◆ Records to process:
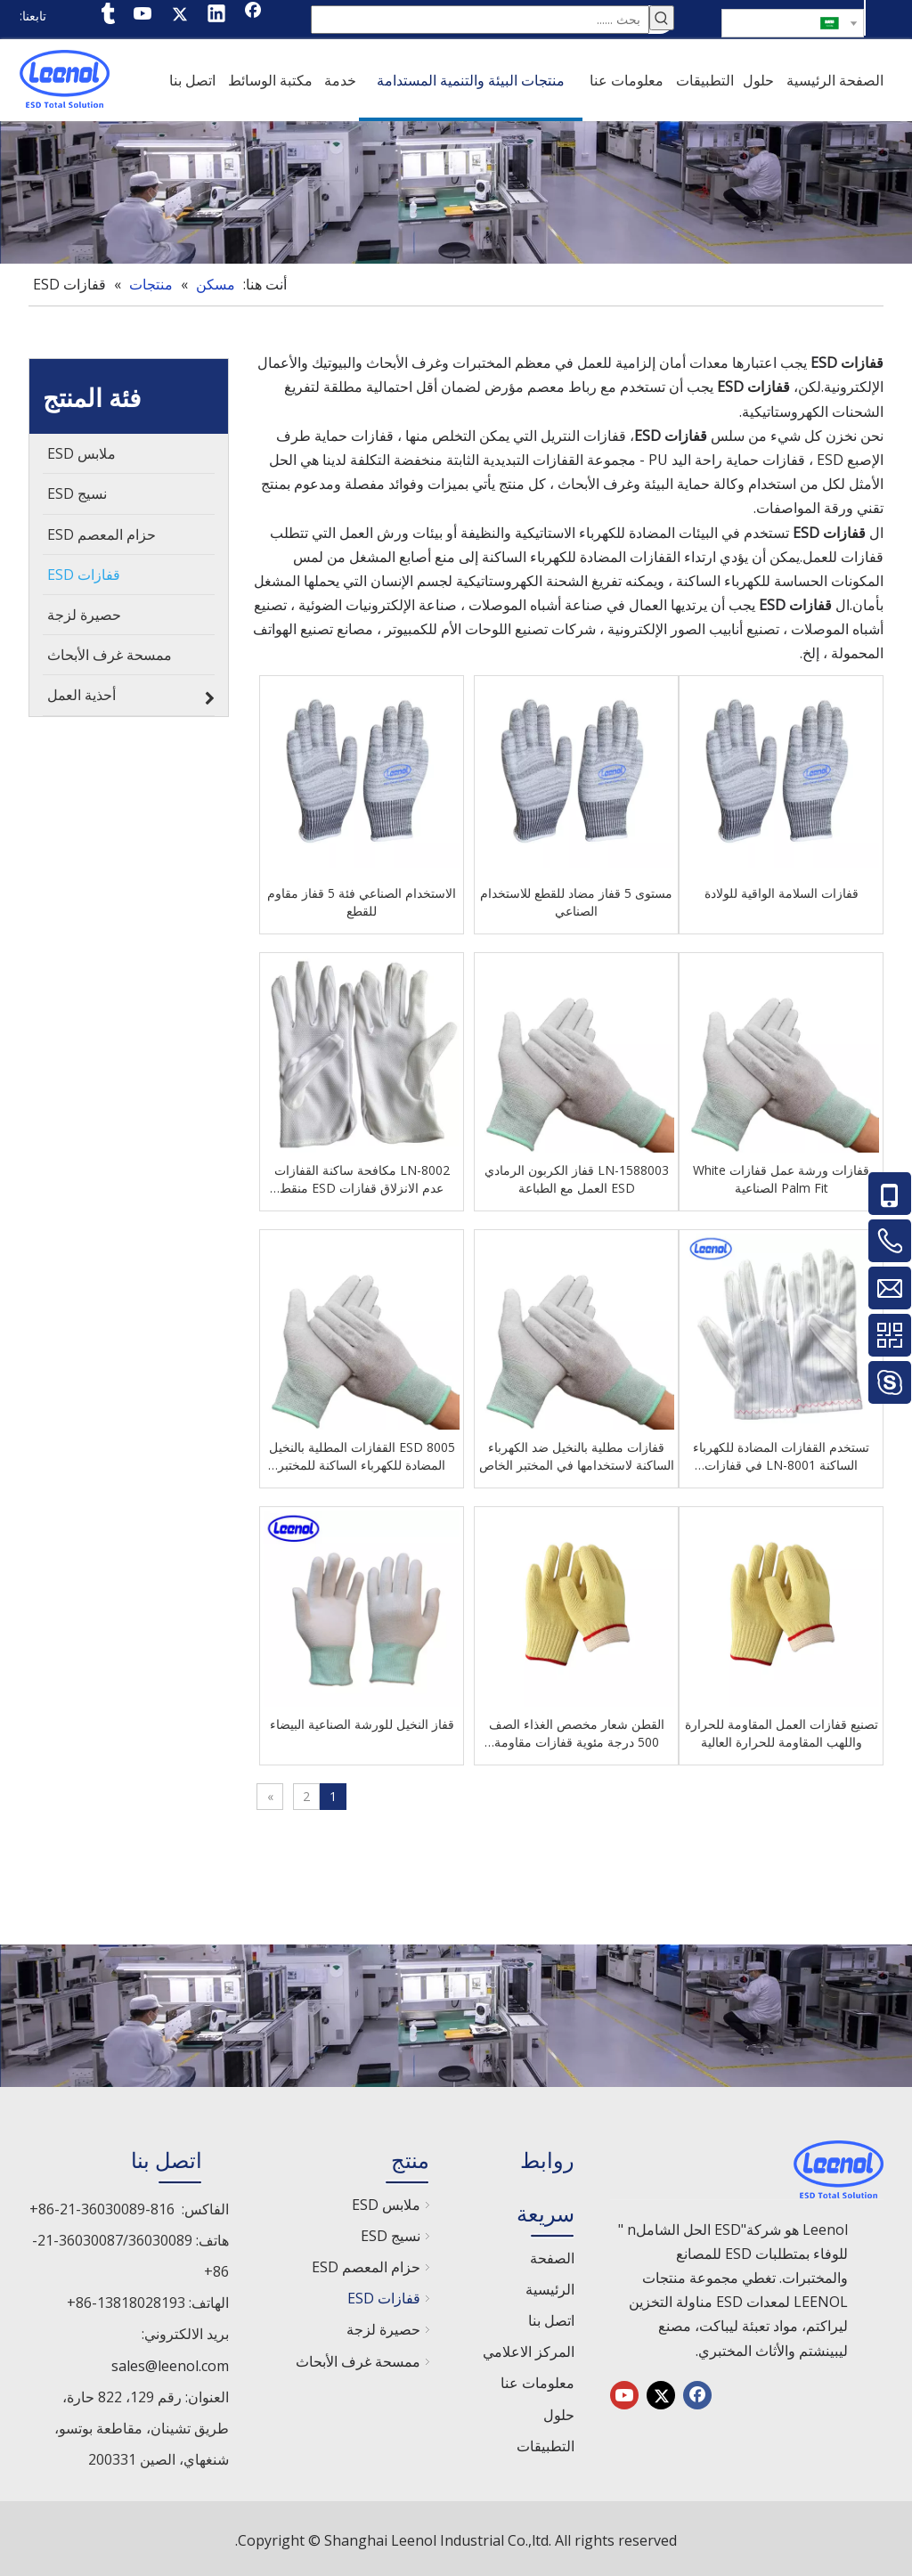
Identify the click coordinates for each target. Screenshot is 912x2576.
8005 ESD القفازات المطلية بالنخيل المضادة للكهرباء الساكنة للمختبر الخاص (372, 1453)
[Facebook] (253, 15)
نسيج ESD (390, 2232)
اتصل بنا (551, 2317)
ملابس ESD (386, 2201)
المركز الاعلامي (528, 2348)
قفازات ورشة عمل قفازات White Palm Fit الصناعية (781, 1175)
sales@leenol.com (170, 2362)
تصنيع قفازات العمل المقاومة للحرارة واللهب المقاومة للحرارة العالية (781, 1729)
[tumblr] (107, 15)
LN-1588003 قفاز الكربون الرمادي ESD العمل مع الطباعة (576, 1175)
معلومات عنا (537, 2379)
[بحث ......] (480, 17)
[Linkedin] (216, 15)
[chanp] (456, 189)
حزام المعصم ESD (366, 2263)
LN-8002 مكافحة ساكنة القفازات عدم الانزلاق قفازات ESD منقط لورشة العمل (372, 1176)
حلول (558, 2411)
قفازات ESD (383, 2294)
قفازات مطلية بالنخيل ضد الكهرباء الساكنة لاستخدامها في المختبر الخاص (576, 1452)
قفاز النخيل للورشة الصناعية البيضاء (372, 1720)
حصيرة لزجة (383, 2326)
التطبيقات (545, 2442)
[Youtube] (143, 15)
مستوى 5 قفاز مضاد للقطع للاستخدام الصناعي (576, 898)
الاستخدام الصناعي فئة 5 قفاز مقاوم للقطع (371, 898)
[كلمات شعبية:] (661, 17)
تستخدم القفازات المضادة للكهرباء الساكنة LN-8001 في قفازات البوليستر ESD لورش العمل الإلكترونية (781, 1453)
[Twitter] (180, 15)
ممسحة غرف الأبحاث (358, 2358)
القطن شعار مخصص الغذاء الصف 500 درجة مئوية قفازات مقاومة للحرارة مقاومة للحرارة (576, 1730)
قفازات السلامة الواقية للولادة (781, 889)
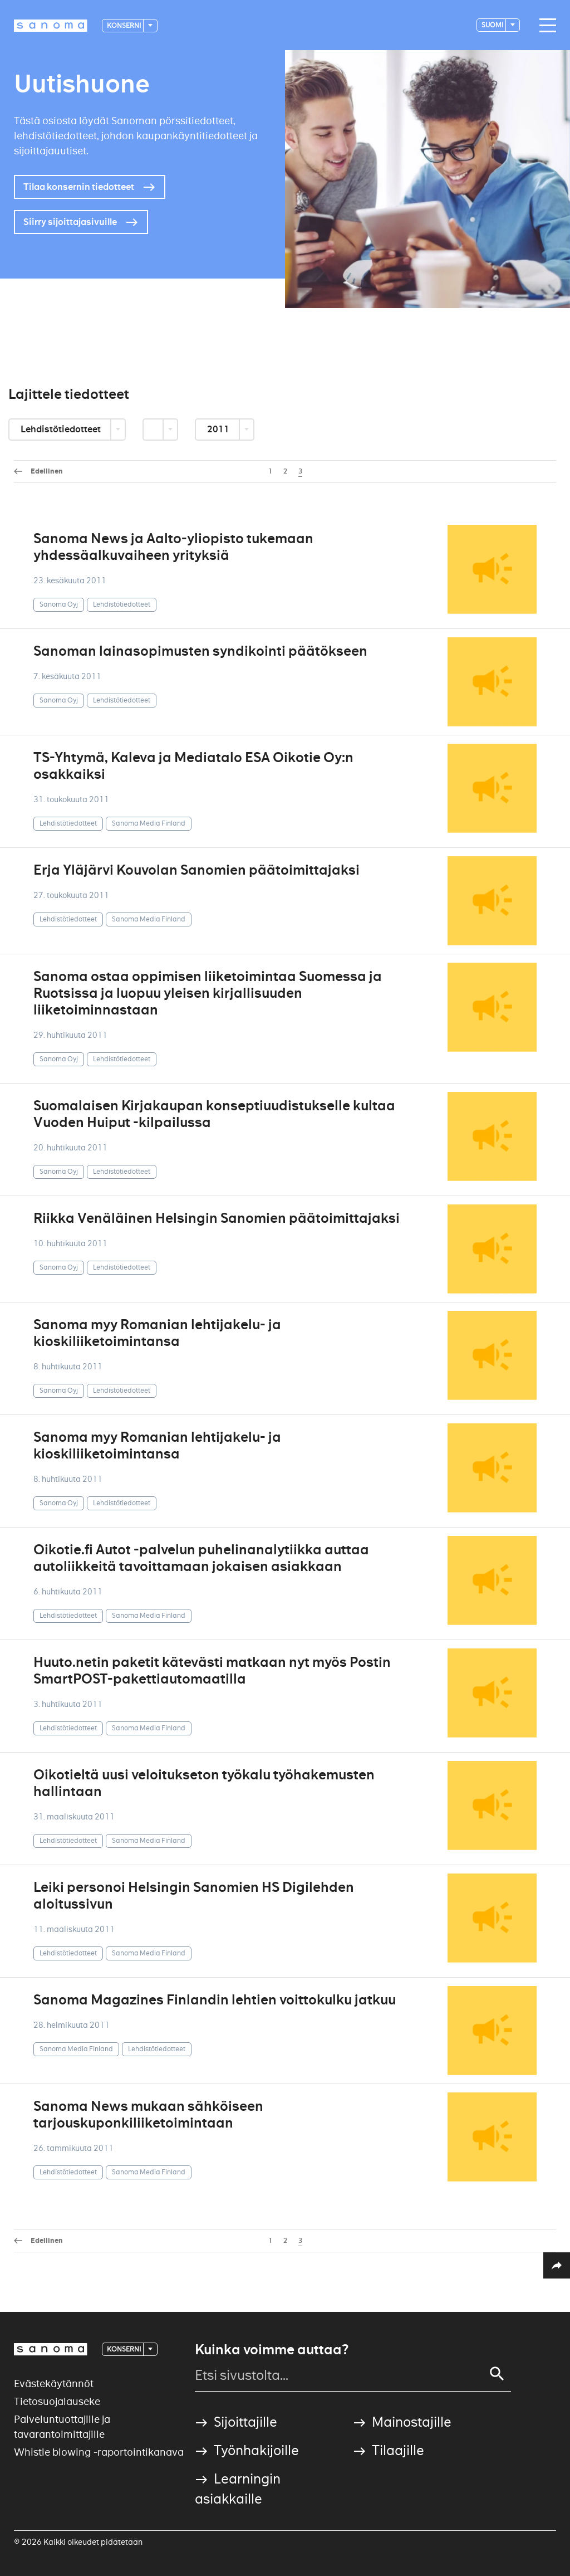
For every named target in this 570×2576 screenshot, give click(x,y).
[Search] (497, 2374)
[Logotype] (50, 25)
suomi (492, 25)
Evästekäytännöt (54, 2383)
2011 (219, 429)
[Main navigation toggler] (545, 25)
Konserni (124, 25)
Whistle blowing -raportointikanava (99, 2452)
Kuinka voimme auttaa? (271, 2350)
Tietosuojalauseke (57, 2401)
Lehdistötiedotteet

◆ Stated problem: Rewrite every item above with "ESD" swapped for "Anti-Static" wherever it occurs, leaving everything else unchanged. Leave the pictures out.

◆ The response:
Identify the click coordinates for each target. Screenshot is 912x2576.
8005 Anti-Static القفازات المطلية بالنخيل المضادة للكهرباء الساكنة للمختبر الخاص (372, 1453)
[Facebook] (253, 15)
نسيج Anti-Static (390, 2232)
اتصل بنا (551, 2317)
ملابس Anti-Static (386, 2201)
المركز الاعلامي (528, 2348)
قفازات ورشة عمل قفازات White Palm Fit الصناعية (781, 1175)
sales@leenol.com (170, 2362)
تصنيع قفازات العمل المقاومة للحرارة واللهب المقاومة للحرارة العالية (781, 1729)
[tumblr] (107, 15)
LN-1588003 قفاز الكربون الرمادي Anti-Static العمل مع الطباعة (576, 1175)
معلومات عنا (537, 2379)
[بحث ......] (480, 17)
[Linkedin] (216, 15)
[chanp] (456, 189)
حزام المعصم Anti-Static (366, 2263)
LN-8002 مكافحة ساكنة القفازات عدم الانزلاق قفازات Anti-Static منقط لورشة العمل (372, 1176)
حلول (558, 2411)
قفازات Anti-Static (383, 2294)
قفازات مطلية بالنخيل ضد الكهرباء الساكنة لاستخدامها في المختبر الخاص (576, 1452)
قفاز النخيل للورشة الصناعية البيضاء (372, 1720)
حصيرة لزجة (383, 2326)
التطبيقات (545, 2442)
[Youtube] (143, 15)
مستوى 5 قفاز مضاد للقطع للاستخدام الصناعي (576, 898)
الاستخدام الصناعي فئة 5 قفاز مقاوم للقطع (371, 898)
[كلمات شعبية:] (661, 17)
تستخدم القفازات المضادة للكهرباء الساكنة LN-8001 في قفازات البوليستر Anti-Static لورش العمل الإلكترونية (781, 1453)
[Twitter] (180, 15)
ممسحة غرف الأبحاث (358, 2358)
القطن شعار مخصص الغذاء الصف 500 درجة مئوية قفازات مقاومة للحرارة مقاومة للحرارة (576, 1730)
قفازات السلامة الواقية للولادة (781, 889)
For every named target in this 570×2576 screenshot, give click(x,y).
[Search] (497, 2374)
[Logotype] (50, 25)
suomi (492, 25)
Evästekäytännöt (54, 2383)
2011 (219, 429)
[Main navigation toggler] (545, 25)
Konserni (124, 25)
Whistle blowing -raportointikanava (99, 2452)
Kuinka voimme auttaa? (271, 2350)
Tietosuojalauseke (57, 2401)
Lehdistötiedotteet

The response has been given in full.